(Beginning of Records supplied)
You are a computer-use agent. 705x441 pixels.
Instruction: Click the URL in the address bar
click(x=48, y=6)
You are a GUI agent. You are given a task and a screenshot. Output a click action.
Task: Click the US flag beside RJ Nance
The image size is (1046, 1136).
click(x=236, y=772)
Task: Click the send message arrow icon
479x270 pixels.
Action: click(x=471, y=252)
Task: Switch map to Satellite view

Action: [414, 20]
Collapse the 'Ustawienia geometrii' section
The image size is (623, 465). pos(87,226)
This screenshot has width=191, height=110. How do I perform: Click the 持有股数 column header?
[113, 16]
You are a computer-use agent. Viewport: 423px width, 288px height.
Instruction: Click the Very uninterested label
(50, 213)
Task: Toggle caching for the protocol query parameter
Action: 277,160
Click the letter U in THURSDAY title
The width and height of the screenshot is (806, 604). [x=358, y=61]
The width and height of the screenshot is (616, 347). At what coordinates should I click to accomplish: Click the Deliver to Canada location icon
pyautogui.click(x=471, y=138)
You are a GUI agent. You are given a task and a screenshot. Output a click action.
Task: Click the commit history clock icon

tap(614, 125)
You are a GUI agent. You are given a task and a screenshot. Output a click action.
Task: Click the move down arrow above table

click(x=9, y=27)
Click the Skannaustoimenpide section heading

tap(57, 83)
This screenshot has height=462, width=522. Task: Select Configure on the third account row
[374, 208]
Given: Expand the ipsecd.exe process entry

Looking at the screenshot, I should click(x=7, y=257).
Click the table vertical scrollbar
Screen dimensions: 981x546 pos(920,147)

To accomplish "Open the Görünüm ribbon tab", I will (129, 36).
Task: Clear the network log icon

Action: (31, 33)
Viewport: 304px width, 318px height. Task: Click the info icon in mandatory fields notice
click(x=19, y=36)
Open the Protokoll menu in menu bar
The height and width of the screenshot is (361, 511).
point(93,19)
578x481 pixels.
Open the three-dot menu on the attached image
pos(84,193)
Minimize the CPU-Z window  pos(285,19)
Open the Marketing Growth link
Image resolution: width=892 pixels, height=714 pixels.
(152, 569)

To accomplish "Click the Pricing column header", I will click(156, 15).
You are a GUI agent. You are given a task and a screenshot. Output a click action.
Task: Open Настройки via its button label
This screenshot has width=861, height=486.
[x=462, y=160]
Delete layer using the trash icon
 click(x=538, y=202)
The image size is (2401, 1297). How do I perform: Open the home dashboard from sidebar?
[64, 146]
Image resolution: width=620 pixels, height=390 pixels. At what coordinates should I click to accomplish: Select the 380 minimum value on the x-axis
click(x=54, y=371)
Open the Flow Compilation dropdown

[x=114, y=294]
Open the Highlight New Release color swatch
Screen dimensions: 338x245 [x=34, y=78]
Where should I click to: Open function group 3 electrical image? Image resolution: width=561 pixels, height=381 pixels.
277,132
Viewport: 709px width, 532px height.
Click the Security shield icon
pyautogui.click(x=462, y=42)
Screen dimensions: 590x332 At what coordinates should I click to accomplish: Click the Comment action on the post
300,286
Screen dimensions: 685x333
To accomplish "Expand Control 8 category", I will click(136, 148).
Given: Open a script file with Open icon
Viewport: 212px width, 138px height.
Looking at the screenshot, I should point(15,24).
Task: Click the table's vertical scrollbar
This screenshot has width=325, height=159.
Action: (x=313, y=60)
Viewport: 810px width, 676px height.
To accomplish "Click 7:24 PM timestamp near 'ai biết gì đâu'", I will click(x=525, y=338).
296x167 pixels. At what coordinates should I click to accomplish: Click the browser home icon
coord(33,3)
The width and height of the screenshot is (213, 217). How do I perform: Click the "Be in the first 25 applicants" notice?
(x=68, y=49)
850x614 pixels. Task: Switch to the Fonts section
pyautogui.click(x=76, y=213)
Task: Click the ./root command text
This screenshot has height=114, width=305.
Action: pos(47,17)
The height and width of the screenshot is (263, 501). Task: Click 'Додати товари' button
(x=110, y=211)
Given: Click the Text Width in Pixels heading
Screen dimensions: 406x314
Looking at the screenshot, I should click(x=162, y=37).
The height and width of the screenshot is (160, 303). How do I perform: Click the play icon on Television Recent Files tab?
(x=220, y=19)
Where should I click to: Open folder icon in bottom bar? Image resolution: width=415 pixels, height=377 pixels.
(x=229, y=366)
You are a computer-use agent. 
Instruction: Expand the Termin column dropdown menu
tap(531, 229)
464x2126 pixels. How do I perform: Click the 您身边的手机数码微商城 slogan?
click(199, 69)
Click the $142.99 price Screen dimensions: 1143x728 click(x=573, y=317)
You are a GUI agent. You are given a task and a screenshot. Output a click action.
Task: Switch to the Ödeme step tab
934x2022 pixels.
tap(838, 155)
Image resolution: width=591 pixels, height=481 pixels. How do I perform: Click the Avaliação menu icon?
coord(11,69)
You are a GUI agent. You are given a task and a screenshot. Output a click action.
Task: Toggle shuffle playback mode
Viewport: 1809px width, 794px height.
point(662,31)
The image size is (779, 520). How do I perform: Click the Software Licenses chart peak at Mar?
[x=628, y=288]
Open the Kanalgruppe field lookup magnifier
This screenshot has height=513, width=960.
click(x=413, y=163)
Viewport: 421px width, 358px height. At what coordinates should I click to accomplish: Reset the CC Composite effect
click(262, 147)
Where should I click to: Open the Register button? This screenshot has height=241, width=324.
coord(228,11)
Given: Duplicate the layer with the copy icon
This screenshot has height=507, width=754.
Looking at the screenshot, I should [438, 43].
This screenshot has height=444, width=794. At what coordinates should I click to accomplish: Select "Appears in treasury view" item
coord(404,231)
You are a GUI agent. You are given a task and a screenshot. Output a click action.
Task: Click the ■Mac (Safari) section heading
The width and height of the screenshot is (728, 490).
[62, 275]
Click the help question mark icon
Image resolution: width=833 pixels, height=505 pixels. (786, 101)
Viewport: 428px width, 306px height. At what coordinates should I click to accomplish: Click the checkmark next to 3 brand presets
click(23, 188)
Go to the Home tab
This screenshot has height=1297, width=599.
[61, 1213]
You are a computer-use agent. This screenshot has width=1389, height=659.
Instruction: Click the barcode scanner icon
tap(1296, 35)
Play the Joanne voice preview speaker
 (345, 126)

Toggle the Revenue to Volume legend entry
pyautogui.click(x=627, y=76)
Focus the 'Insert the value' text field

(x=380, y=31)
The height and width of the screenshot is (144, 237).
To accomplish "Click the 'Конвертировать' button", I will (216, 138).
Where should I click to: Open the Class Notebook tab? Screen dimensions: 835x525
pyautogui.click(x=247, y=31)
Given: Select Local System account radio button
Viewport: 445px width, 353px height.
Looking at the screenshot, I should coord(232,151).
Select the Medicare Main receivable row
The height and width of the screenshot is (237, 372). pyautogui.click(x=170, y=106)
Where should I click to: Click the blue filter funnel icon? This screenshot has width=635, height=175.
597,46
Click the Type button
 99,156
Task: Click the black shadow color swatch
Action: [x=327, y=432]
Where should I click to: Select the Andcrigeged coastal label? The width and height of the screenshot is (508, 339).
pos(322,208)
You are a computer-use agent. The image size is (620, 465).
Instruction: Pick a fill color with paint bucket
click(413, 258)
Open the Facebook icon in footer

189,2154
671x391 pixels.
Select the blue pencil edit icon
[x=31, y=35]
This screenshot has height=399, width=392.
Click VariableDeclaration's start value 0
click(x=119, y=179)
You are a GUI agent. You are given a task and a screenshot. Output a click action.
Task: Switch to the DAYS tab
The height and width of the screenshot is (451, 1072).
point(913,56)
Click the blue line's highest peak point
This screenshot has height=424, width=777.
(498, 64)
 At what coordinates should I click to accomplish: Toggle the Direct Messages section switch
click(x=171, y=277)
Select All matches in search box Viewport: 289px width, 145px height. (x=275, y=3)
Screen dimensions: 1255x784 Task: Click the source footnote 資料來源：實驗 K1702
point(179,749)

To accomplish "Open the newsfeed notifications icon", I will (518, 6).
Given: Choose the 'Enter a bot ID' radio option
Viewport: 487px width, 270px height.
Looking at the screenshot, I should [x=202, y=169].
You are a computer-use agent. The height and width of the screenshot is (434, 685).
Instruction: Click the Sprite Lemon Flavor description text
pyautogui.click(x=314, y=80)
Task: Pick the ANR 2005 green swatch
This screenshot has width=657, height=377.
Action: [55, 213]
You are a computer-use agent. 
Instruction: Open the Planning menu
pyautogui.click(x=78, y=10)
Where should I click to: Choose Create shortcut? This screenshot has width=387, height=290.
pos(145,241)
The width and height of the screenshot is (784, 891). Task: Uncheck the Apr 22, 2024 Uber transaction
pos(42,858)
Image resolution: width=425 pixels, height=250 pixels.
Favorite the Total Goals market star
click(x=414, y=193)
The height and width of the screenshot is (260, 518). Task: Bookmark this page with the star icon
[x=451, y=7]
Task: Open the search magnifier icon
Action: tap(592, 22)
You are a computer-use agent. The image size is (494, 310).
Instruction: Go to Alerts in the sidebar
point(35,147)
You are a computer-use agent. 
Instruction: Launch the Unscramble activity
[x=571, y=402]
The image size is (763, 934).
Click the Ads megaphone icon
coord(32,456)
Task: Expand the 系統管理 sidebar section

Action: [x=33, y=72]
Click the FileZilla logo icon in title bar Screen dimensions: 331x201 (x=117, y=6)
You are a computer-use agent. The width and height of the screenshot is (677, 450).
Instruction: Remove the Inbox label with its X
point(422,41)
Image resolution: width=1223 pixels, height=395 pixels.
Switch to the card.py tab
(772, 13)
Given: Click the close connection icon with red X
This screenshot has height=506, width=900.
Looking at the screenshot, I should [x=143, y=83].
(End of Records supplied)
Task to carry out: Return only the part of the records above that opens with the line containing "Task: Pick the ANR 2005 green swatch" and closes with the line containing "Click the FileZilla", ends included.

Output for this exercise:
Task: Pick the ANR 2005 green swatch
This screenshot has width=657, height=377.
Action: [55, 213]
You are a computer-use agent. 
Instruction: Open the Planning menu
pyautogui.click(x=78, y=10)
Where should I click to: Choose Create shortcut? This screenshot has width=387, height=290.
pos(145,241)
The width and height of the screenshot is (784, 891). Task: Uncheck the Apr 22, 2024 Uber transaction
pos(42,858)
Image resolution: width=425 pixels, height=250 pixels.
Favorite the Total Goals market star
click(x=414, y=193)
The height and width of the screenshot is (260, 518). Task: Bookmark this page with the star icon
[x=451, y=7]
Task: Open the search magnifier icon
Action: tap(592, 22)
You are a computer-use agent. The image size is (494, 310).
Instruction: Go to Alerts in the sidebar
point(35,147)
You are a computer-use agent. 
Instruction: Launch the Unscramble activity
[x=571, y=402]
The image size is (763, 934).
Click the Ads megaphone icon
coord(32,456)
Task: Expand the 系統管理 sidebar section

Action: [x=33, y=72]
Click the FileZilla logo icon in title bar Screen dimensions: 331x201 (x=117, y=6)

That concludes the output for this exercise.